SUPPLIED INFORMATION:
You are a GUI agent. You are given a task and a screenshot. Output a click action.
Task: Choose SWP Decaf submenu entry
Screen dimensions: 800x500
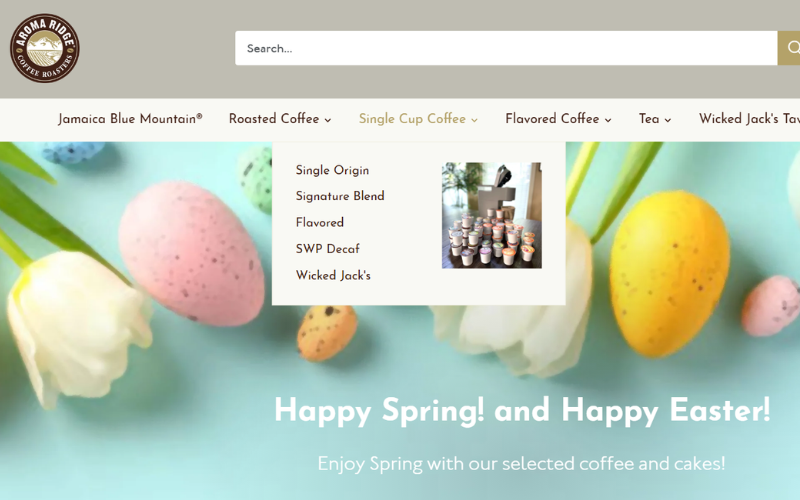pos(328,249)
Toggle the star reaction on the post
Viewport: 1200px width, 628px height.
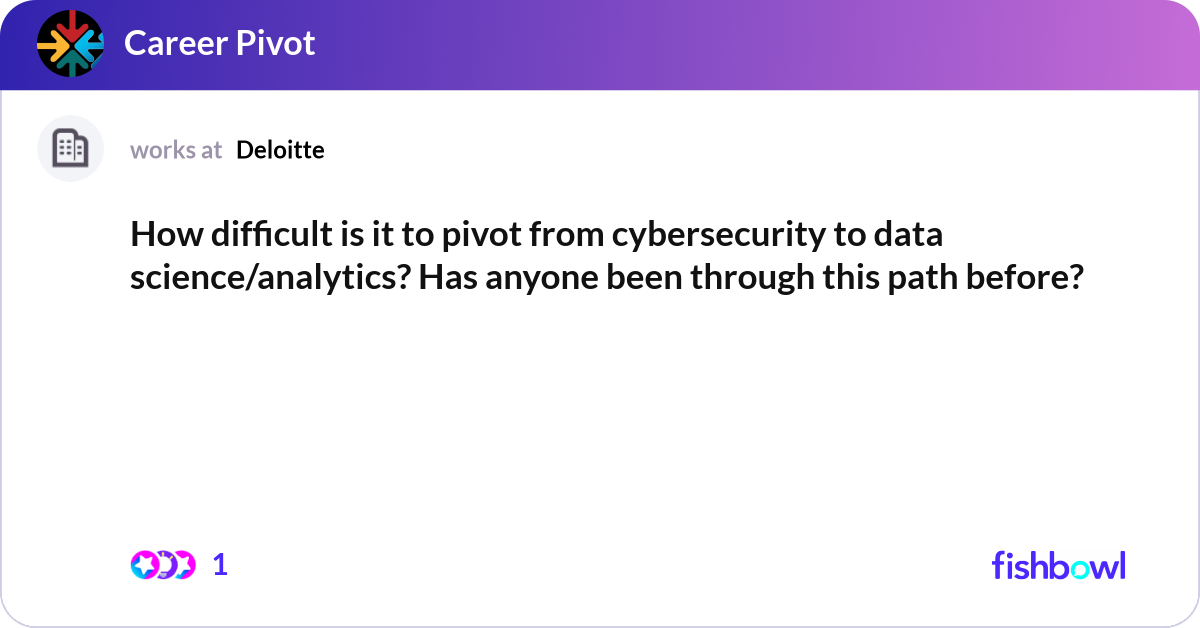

ASSIGNED TASK:
Copy every record above exactly, leaving out any pictures.

EXERCISE RESPONSE:
You are a GUI agent. You are given a task and a screenshot. Output a click action.
Task: Choose SWP Decaf submenu entry
Screen dimensions: 800x500
pos(328,249)
Toggle the star reaction on the post
Viewport: 1200px width, 628px height.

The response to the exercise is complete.